§ **TEXT BLOCK**
◇ ◇ ◇ ◇

Multi-Armed Bandits

Explore Exploit Dilemma

This dilemma can be stated as the question:

Do I use the experience gained so far to pick the most optimal move, or do I keep exploring and obtain more data?

Do note that it is not guaranteed for the move made by the agent (using limited data) to be optimal globally. Such a dilemma is observable in clinical trials, online advertising and packet routing in communication networks.

Formal Definitions and Notations

Stochastic Multi-armed bandit

Has $n$ arms, each of which is a Bernoulli Distribution. The $i^{th}$ arm has mean reward $p_i$, and the largest mean is $p_M$.

It is Stochastic because the distribution of each arm is known.

Algorithm

Operates on the multi-armed bandit, by deciding which arm is to be pulled; to get a reward for that action.

◇ ◇ ◇ ◇

§ **ENTRIES SHOWN**
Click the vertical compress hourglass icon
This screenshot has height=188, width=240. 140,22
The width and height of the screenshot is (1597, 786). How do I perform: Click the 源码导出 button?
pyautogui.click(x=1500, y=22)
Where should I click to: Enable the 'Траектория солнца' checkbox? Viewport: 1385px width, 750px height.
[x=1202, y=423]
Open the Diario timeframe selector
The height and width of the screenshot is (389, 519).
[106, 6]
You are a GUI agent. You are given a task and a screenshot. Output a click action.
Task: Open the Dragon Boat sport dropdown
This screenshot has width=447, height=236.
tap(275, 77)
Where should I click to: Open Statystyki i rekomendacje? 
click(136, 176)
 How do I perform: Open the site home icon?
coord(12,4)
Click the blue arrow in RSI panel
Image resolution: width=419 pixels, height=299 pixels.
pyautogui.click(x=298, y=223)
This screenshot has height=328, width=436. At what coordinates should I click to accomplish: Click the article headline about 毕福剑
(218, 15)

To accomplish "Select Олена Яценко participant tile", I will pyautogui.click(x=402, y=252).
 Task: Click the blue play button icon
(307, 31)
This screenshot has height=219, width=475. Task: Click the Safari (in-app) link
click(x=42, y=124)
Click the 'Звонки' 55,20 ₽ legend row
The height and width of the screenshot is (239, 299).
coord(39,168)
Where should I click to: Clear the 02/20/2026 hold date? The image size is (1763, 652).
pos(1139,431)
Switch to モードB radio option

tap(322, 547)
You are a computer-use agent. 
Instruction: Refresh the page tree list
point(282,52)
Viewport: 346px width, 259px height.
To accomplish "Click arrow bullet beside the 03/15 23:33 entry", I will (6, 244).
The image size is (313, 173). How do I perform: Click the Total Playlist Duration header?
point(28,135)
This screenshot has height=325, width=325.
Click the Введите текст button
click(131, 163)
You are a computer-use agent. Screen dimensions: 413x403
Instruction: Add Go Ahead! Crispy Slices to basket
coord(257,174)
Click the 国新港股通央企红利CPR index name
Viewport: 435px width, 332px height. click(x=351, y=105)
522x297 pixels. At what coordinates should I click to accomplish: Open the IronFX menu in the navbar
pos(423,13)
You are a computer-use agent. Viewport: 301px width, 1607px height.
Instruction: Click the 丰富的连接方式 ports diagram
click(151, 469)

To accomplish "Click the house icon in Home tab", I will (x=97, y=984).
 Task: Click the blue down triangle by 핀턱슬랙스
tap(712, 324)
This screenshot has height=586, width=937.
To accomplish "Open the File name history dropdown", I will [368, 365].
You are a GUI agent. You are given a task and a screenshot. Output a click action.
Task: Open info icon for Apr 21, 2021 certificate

◇ ◇ ◇ ◇

§ **REQUIRED ACTION A**
Answer these questions about the multi-armed bandit text:
(i) What is not guaranteed about the move the agent makes using limited data?
(ii) What kind of distribution is each arm of the stochastic multi-armed bandit?
(iii) What notation stands for the largest mean reward?
§ **REQUIRED ACTION B**
Extract the passage of the multi-armed bandit text starting at "Stochastic Multi-armed bandit" and ending at "arm is known.".
§ **REQUIRED ACTION C**
List every area where the multi-armed bandit text says the explore-exploit dilemma can be observed.
The items are not needed for what comes next.

§ **WRITTEN RESPONSE A**
(i) It is not guaranteed to be optimal globally.
(ii) Each arm is a Bernoulli Distribution.
(iii) $p_M$

§ **WRITTEN RESPONSE B**
Stochastic Multi-armed bandit

Has $n$ arms, each of which is a Bernoulli Distribution. The $i^{th}$ arm has mean reward $p_i$, and the largest mean is $p_M$.

It is Stochastic because the distribution of each arm is known.

§ **WRITTEN RESPONSE C**
- Clinical trials
- Online advertising
- Packet routing in communication networks